At the age of 18, after a couple of years working as trainee in his father's business, which he did not take to, he became an apprentice at a Berlin advertising agency. He quickly showed a flair for stylish design, and after a year he was sent to the company's London branch.

There he came in contact with Super-Ads, a company set up to make animated advertising films, and was hired by them. Initially he was a designer – his first job was designing a film to accompany Jack Hylton's band playing Tiptoe Through the Tulips to be shown on stage during their run at the Palladium, which Sid Griffiths and Brian White animated – but working with Sid Griffiths he quickly got the hang of animation. While in London Müller became aware that people assumed from his surname that he was German, and so he changed the spelling to Myller.

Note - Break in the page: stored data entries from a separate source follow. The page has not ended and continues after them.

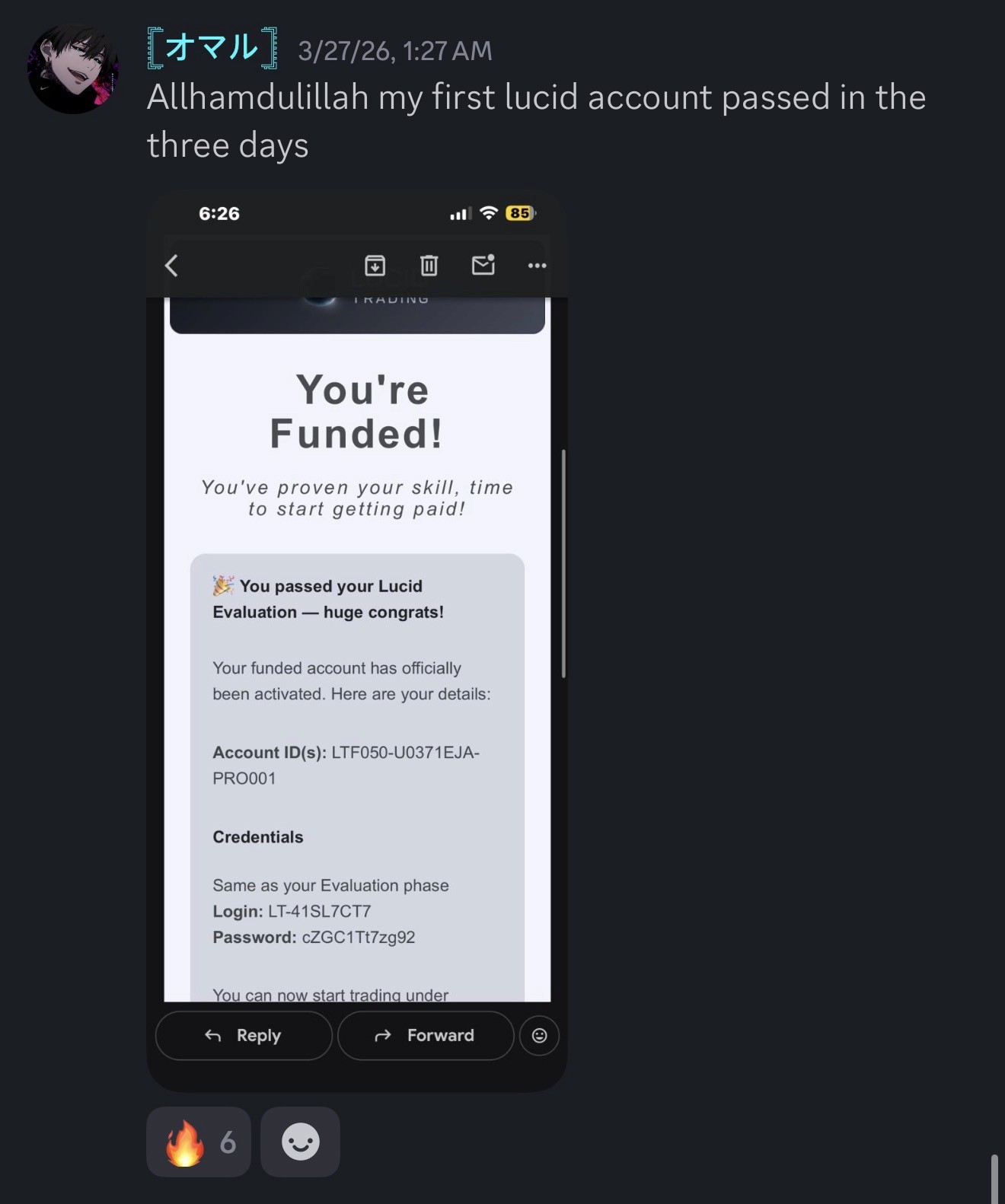Click the Reply button
Image resolution: width=1005 pixels, height=1204 pixels.
(x=244, y=1036)
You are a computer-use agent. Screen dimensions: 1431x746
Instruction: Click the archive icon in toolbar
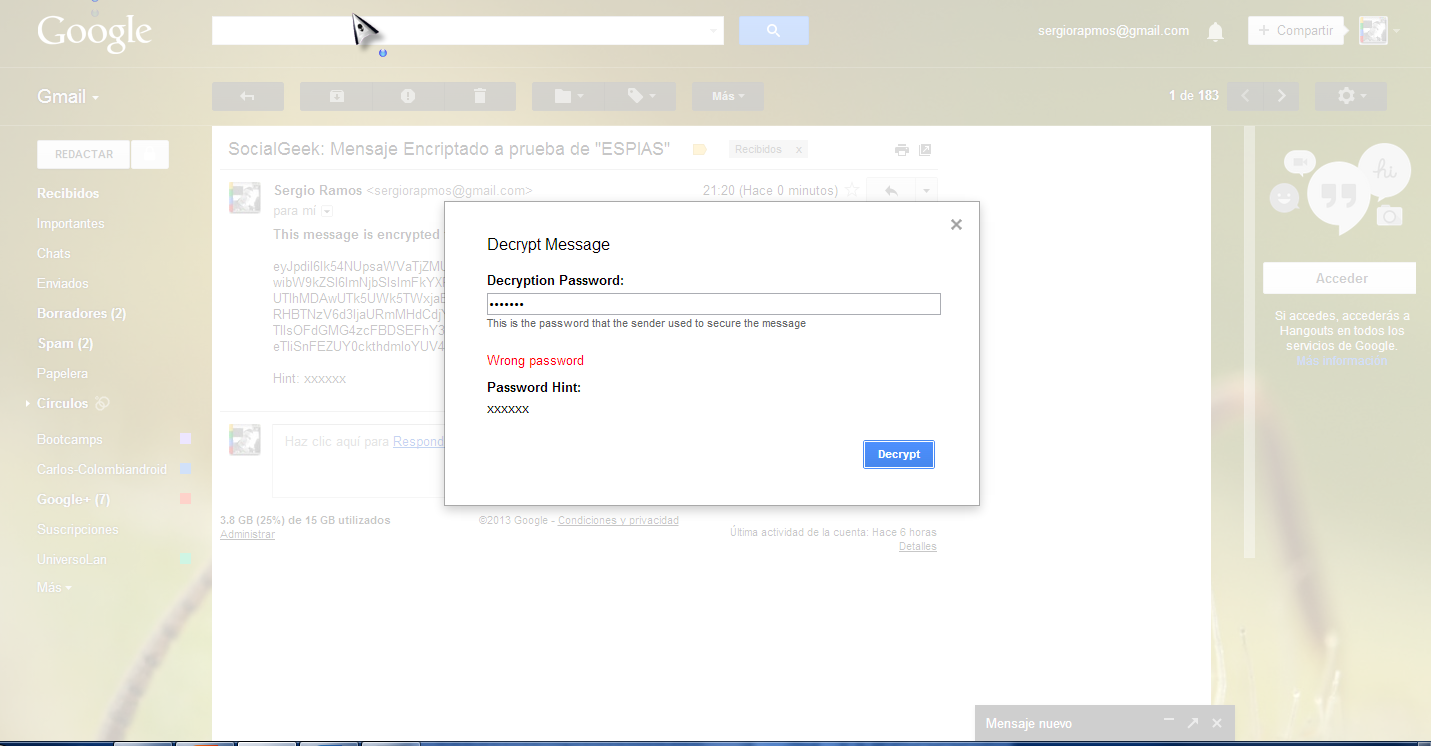(337, 96)
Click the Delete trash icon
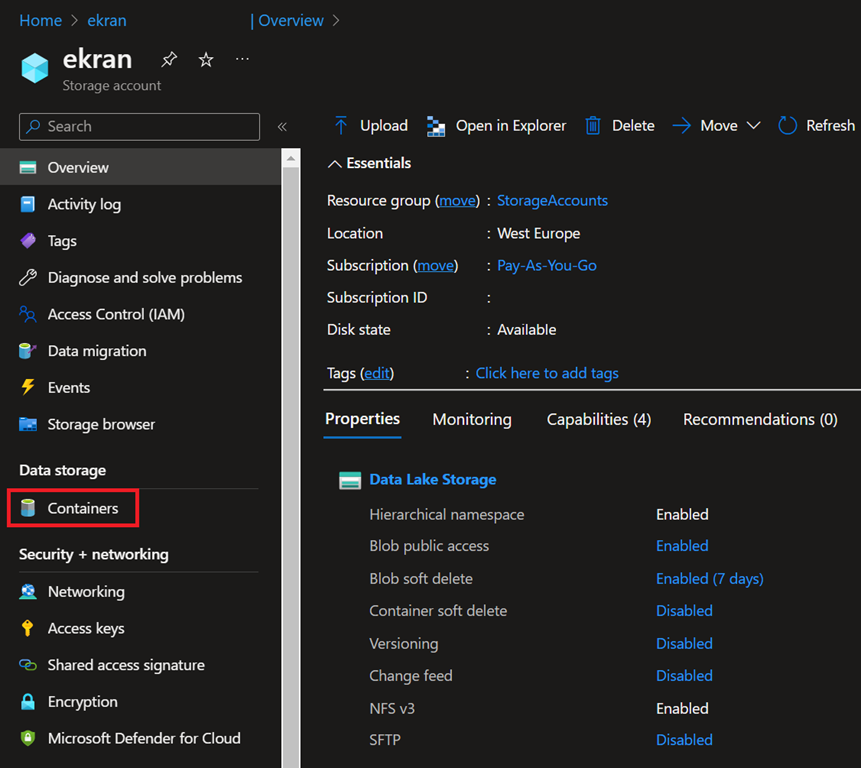This screenshot has width=861, height=768. click(x=593, y=125)
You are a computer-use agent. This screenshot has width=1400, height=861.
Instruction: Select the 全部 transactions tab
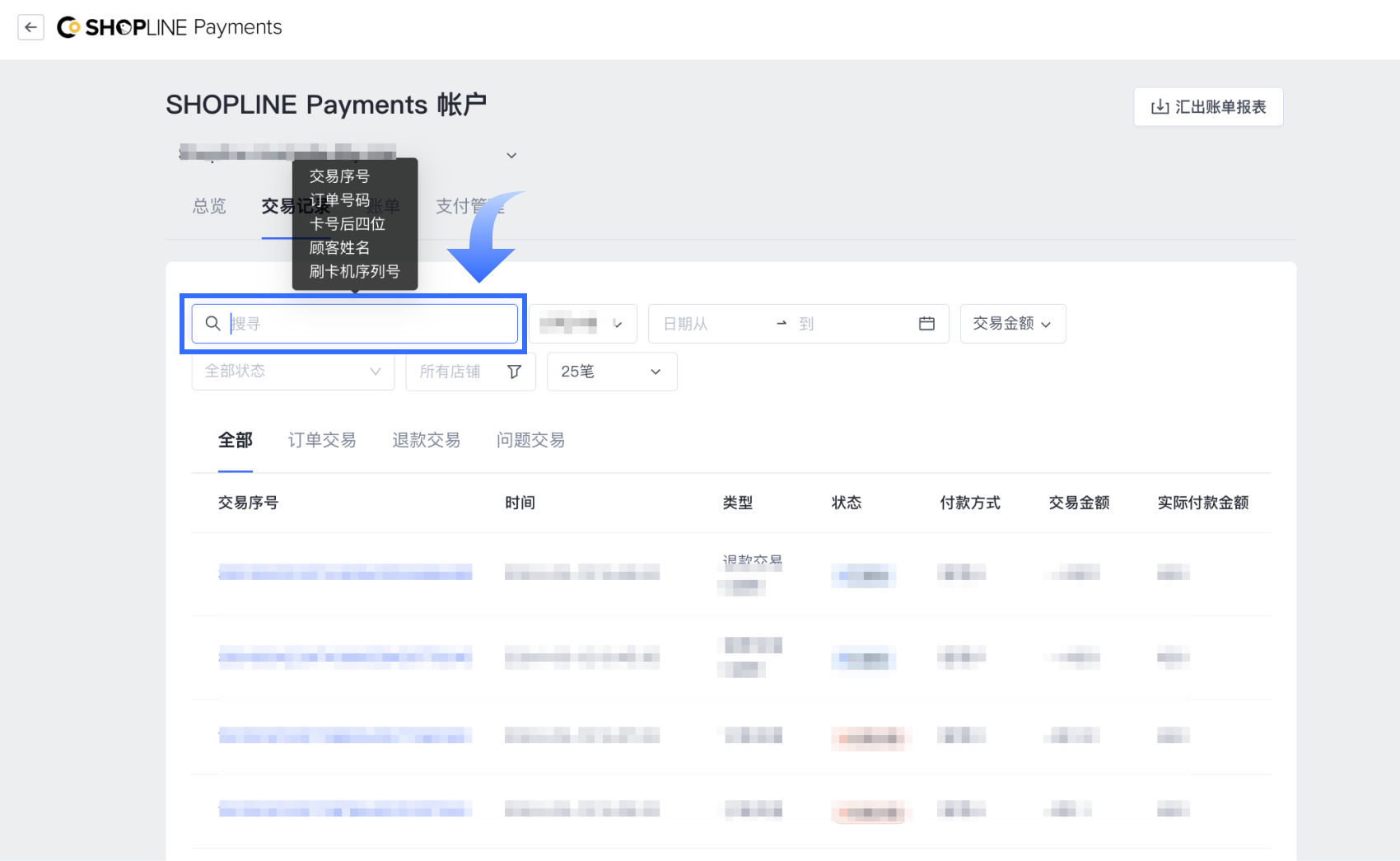(235, 440)
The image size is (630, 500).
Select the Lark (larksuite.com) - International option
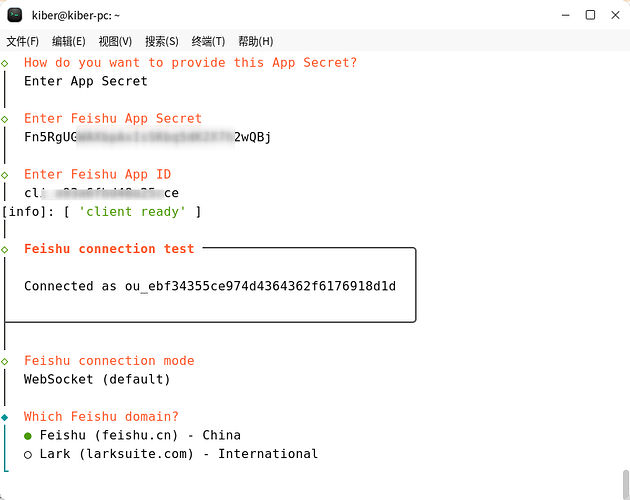pyautogui.click(x=178, y=454)
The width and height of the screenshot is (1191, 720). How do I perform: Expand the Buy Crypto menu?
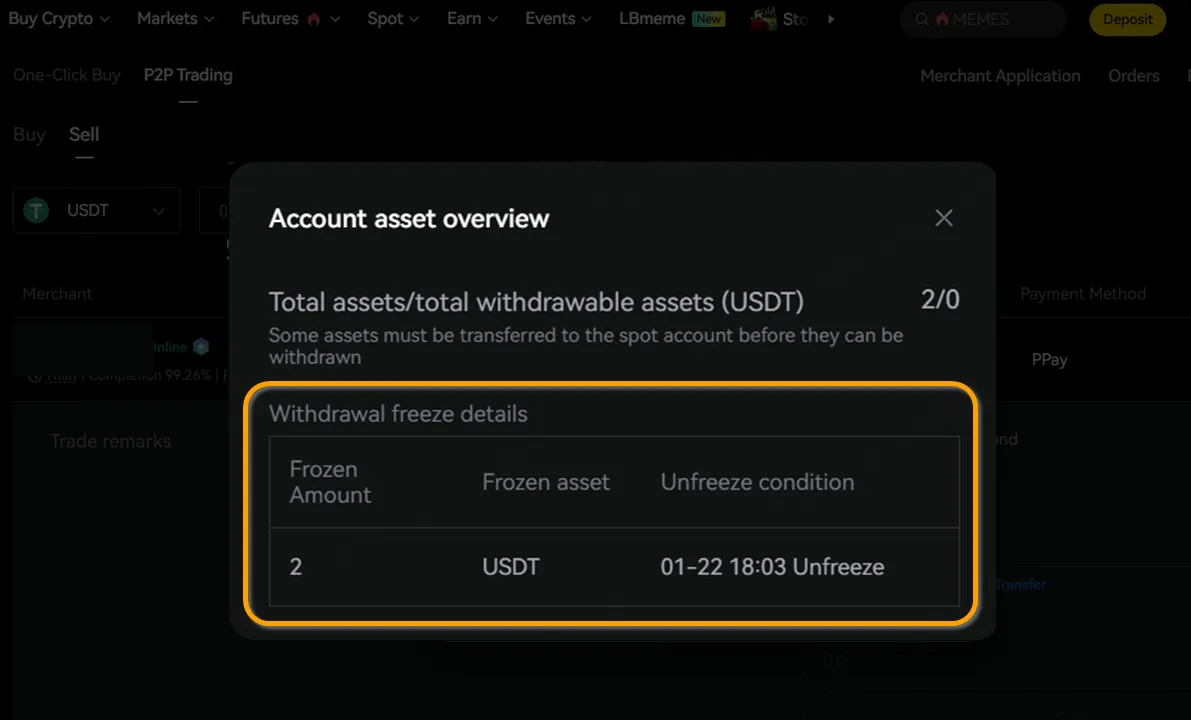coord(60,19)
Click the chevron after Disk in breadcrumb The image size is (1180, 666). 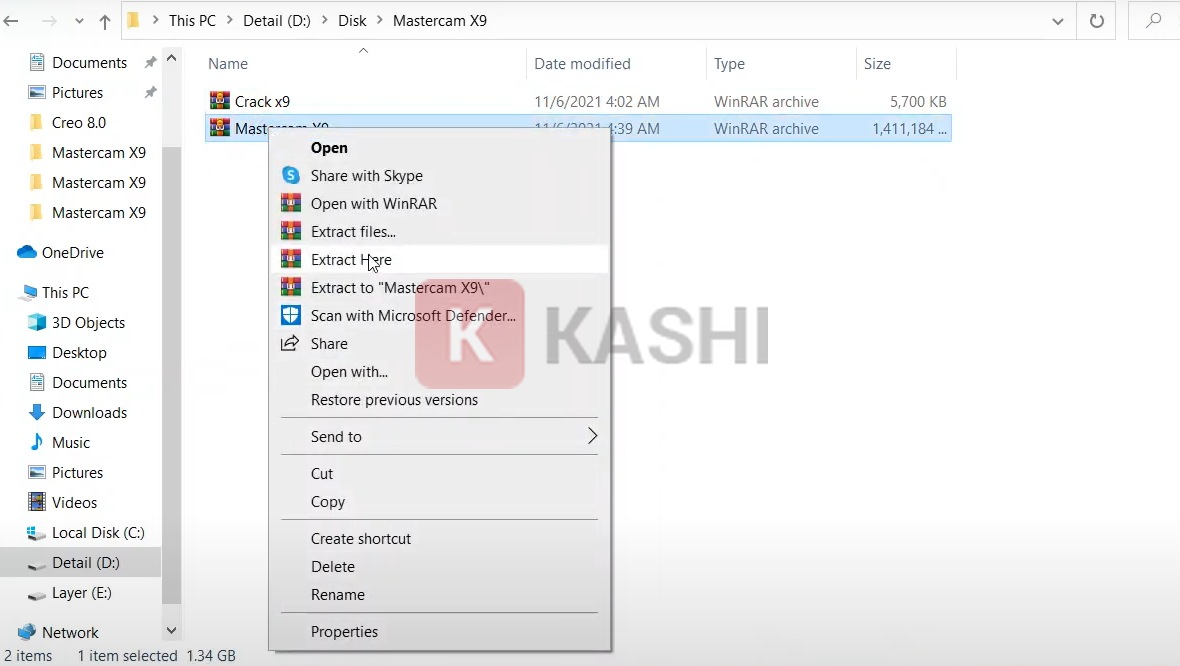(380, 21)
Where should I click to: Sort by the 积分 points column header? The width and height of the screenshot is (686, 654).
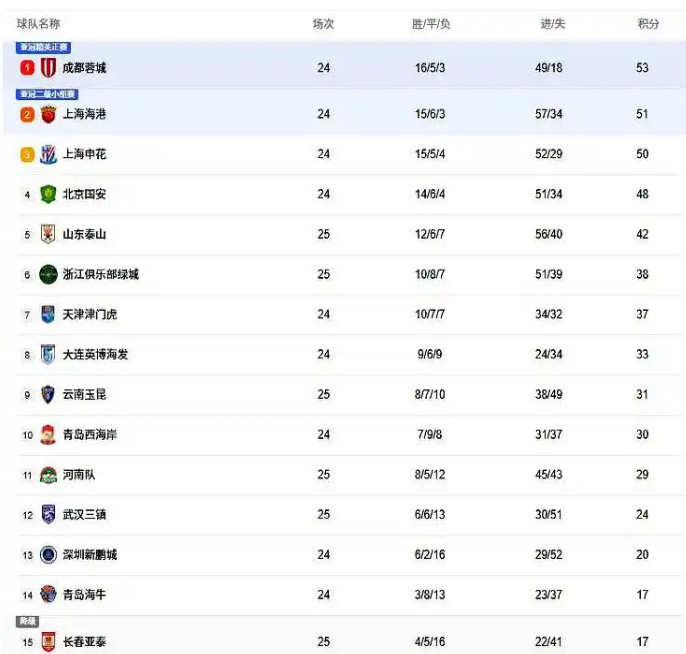click(648, 24)
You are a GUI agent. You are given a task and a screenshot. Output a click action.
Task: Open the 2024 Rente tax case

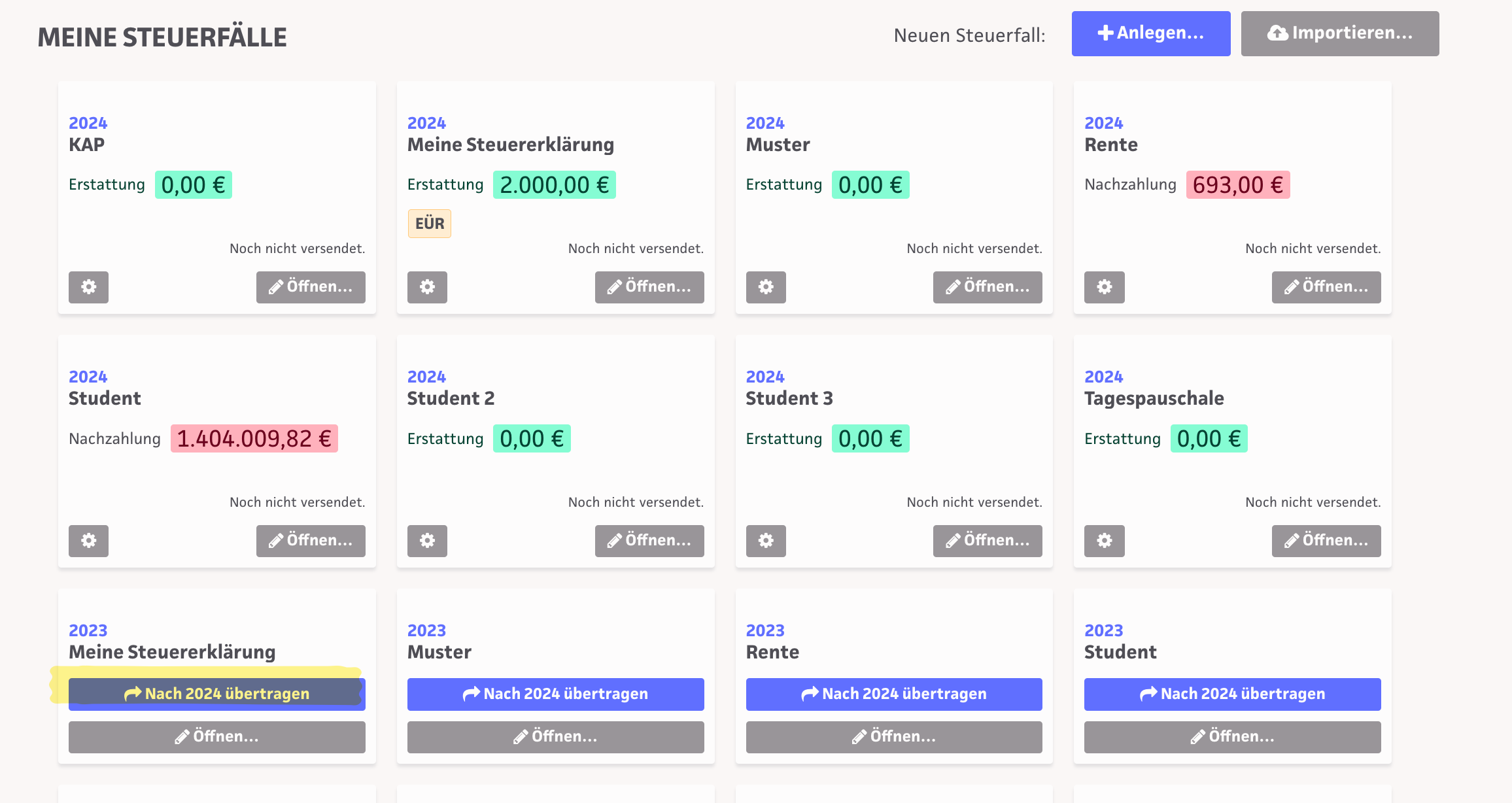[x=1326, y=287]
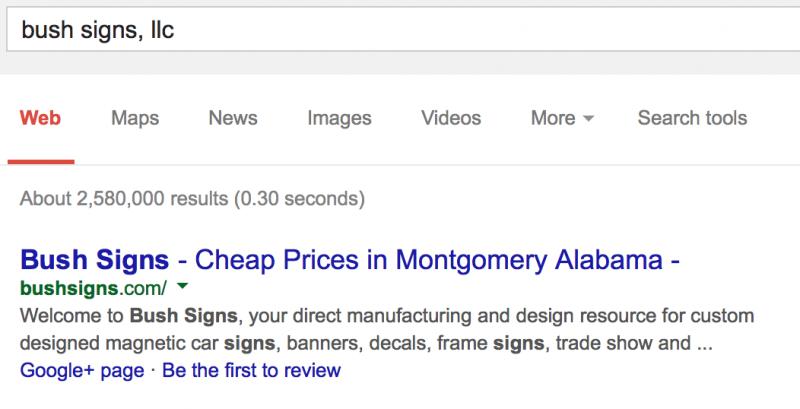This screenshot has width=800, height=409.
Task: Visit the Google+ page link
Action: [82, 370]
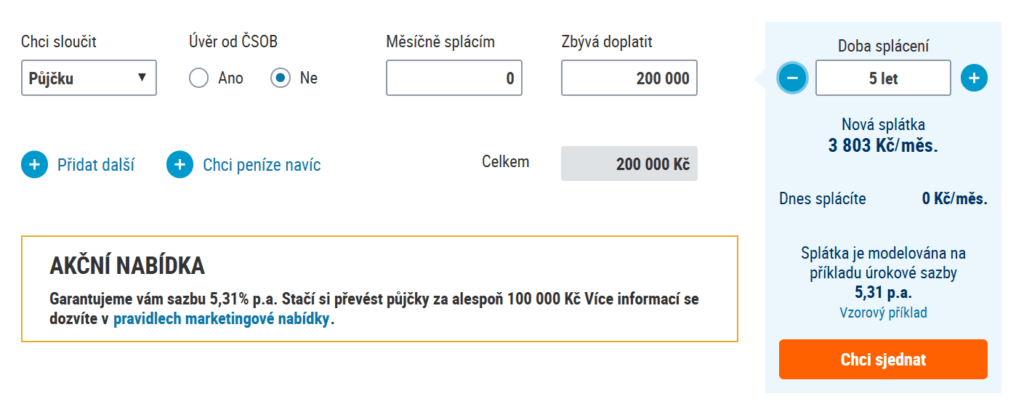Increase repayment period with plus button

coord(974,78)
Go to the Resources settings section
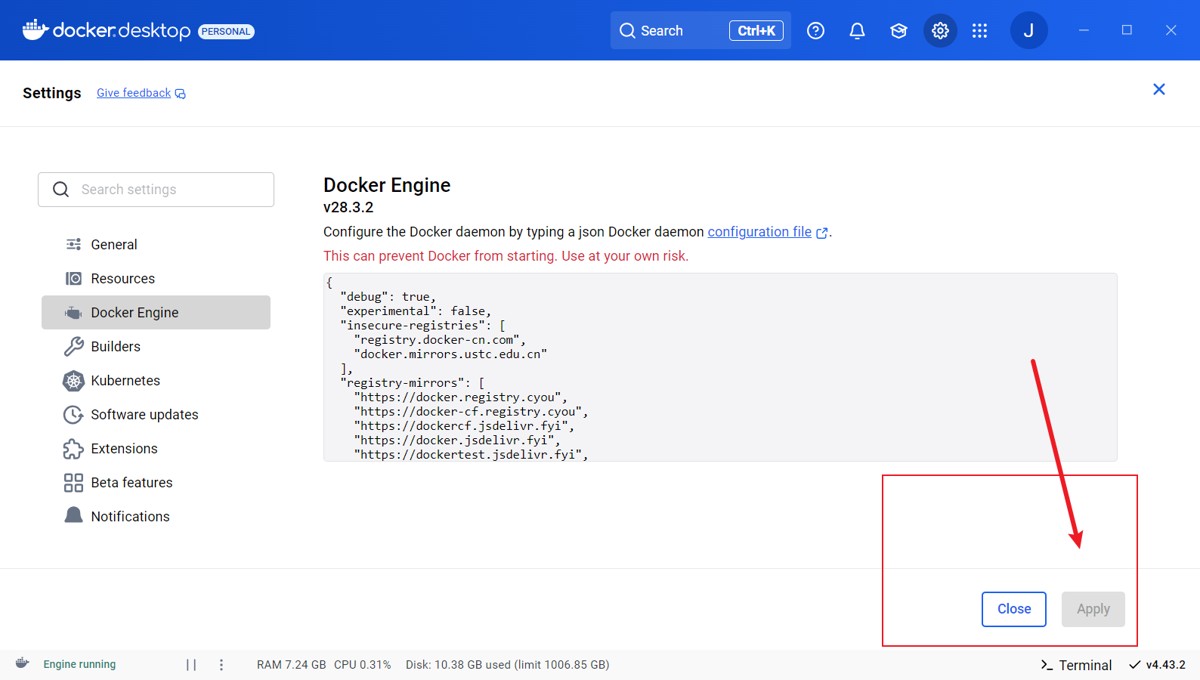The height and width of the screenshot is (680, 1200). (122, 279)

Super-Ads closed down at the end of 1931 and Jørgen Myller returned to Denmark, keen to make animated cartoons there. He formed a company, the Animated Cartoon Compagny, with French businessman Yvon Denise in Copenhagen. His staff included Anker Roepstorff, a fellow jazz enthusiast he met in a record shop, who wrote scripts and became a prolific inbetweener, and Henning Dahl Mikkelsen, a talented young designer and cartoonist who quickly took to animation, as well as some young women as tracers annd painters. The company was immediately approached by adverting agencies and made a range of commercial cartoons.

Their ultimate goal, however, was to make entertainment shorts, and they were greatly influenced by the American cartoons, particularly those of Hugh Harman and Rudolph Ising, who had left Disney's in 1927, when Charles Mintz took over Oswald the Lucky Rabbit and subsequently created the Bosko series for Leon Schlesinger's Looney Tunes.

The Danish studio's first entertainment cartoon, Et bankkup (A Bank Robbery) released in February 1934, featured a black-and-white character who was virtually Bosko's double. Bosko was meant to be an African American youth, but his design was basically Mickey Mouse without the ears – a standard black and white cartoon character. Myller's character was called Columbus and in the film he is a policeman, chasing the bank robber Sugar Foot Bill by riding a cow on roller skates. Jazz musicians Erik Kragh and Leo Mathiesen supplied the music and the voices, and the film was made in English for international sales. It made a loss, however, and finance for the proposed series could not be secured.

While the fim was in production Anker Roepstorff had scripted his idea for a short cartoon burlesque of Carmen. Myller thought that as a Danish studio they should make a version of a Hans Christian Andersen story, and selected The Tinder Box. Character models (and possibly layouts) for this were drawn up, but there was no money for either project to go into full production and the studio concentrated on its advertising work.

Later in 1934 Myller left Copenhagen for London, and a few days later Roepstorff and Mikkelsen received a letter telling them that he was now working for a new cartoon studio, British Utility Films, with Sid Griffiths, and urging them to close the Copenhagen studio and come and join him.

The three Danes worked on advertising films for British Utility Films until 1935, when wealthy producer Archibald Nettleford set up a new studio, Anglia Films to be headed by veteran animator Anson Dyer. Dyer had continued to make films using cutout animation, but the new company was to make fully animated cel cartoons, in colour, both for advertising and entertainment films, and Griffiths and the Danes were recruited to provide the animation. The colour system to be used was the two-colour Dunningcolor process. The studio was situated in Jermyn Street, in the well-to-do St James's area of London.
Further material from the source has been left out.